About this task | Report every line below that carries the word "with".
*** Block opens ***
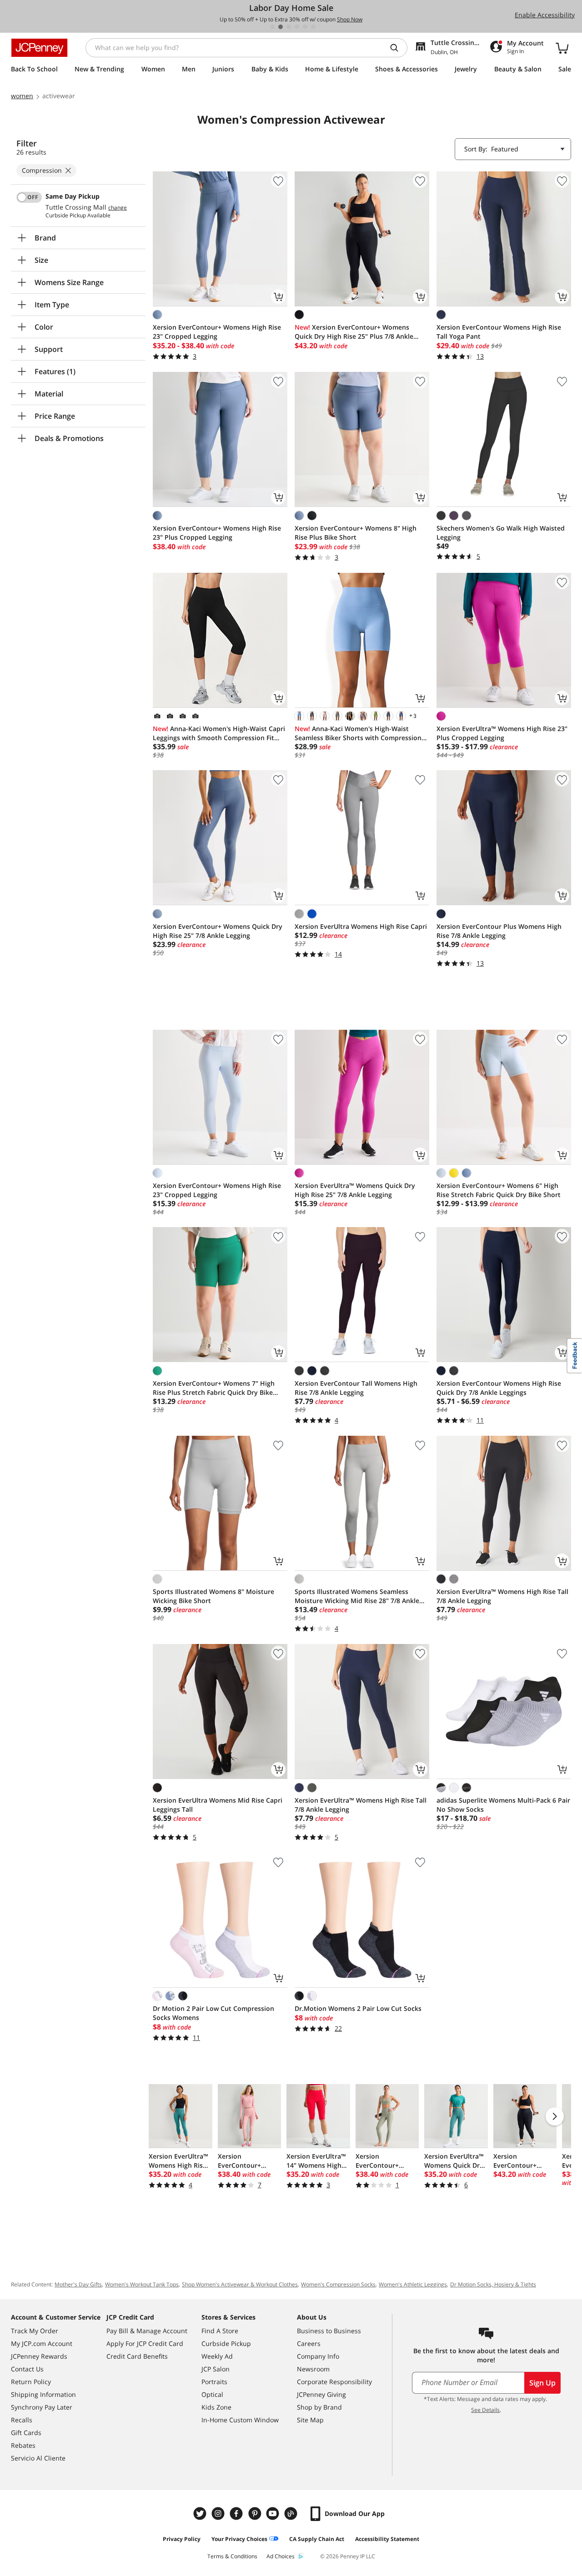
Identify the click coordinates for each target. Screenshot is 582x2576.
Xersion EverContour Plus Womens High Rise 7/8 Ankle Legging (499, 931)
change (117, 207)
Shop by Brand (319, 2407)
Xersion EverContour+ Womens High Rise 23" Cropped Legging (217, 332)
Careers (309, 2343)
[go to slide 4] (297, 27)
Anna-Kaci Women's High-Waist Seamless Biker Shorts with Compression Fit (358, 733)
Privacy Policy (182, 2539)
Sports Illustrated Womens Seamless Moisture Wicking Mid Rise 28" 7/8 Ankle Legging (357, 1596)
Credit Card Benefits (137, 2356)
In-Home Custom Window (240, 2420)
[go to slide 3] (288, 27)
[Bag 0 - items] (562, 48)
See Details (485, 2410)
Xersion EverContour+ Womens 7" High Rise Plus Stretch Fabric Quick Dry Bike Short (214, 1388)
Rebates (23, 2445)
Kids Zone (216, 2407)
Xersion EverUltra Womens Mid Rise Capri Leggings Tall (217, 1805)
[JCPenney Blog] (292, 2513)
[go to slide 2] (280, 27)
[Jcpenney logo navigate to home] (39, 48)
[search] (398, 48)
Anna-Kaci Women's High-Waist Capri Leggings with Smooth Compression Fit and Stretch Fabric (219, 733)
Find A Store (219, 2330)
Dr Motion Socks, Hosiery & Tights (493, 2284)
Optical (212, 2394)
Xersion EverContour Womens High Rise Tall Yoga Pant (498, 332)
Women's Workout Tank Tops (142, 2284)
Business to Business (329, 2330)
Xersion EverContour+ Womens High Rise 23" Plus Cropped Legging (217, 532)
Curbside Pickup (226, 2343)
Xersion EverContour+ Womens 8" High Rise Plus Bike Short (355, 532)
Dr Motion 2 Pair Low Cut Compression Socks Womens (213, 2013)
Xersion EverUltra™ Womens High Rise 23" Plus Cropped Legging (501, 733)
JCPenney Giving (321, 2394)
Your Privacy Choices (239, 2539)
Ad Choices (280, 2556)
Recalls (21, 2420)
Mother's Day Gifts (78, 2284)
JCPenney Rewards (39, 2356)
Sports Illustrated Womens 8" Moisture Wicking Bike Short (213, 1596)
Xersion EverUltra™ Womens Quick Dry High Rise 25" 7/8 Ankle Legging (355, 1190)
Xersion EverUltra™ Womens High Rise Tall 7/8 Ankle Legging (502, 1596)
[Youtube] (274, 2513)
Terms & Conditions (232, 2556)
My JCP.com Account (41, 2343)
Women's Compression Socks (338, 2284)
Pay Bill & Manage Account (146, 2330)
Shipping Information (43, 2394)
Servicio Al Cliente (38, 2458)
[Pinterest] (255, 2513)
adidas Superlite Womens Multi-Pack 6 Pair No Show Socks (503, 1805)
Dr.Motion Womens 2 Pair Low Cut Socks (358, 2008)
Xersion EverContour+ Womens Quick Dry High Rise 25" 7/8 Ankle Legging (217, 931)
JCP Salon (215, 2369)
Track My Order (34, 2330)
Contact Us (27, 2369)
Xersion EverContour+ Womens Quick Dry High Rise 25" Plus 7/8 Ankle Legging (354, 332)
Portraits (214, 2381)
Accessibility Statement (387, 2539)
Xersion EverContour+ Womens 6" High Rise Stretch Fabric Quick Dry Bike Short (498, 1190)
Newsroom (313, 2369)
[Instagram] (219, 2513)
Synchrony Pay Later (41, 2407)
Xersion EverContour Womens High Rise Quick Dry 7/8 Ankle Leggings (498, 1388)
*** Block closes ***
Solution to the exercise |
Anna-Kaci Women's High-Waist Seamless Biker Shorts with Compression Fit (358, 733)
Anna-Kaci Women's High-Waist Capri Leggings with Smooth Compression Fit and Stretch Fabric (219, 733)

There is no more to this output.